INPUT:
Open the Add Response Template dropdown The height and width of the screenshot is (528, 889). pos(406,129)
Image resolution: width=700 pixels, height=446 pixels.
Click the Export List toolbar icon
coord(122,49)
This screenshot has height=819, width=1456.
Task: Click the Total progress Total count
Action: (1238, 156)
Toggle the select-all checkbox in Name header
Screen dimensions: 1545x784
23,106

PROBLEM REQUIREMENTS: Repeat the material above exactly, beginning with its first line and ending with the line that holds "Image resolution: width=700", and leave out everything else.

RESPONSE AREA:
Open the Add Response Template dropdown The height and width of the screenshot is (528, 889). pos(406,129)
Image resolution: width=700 pixels, height=446 pixels.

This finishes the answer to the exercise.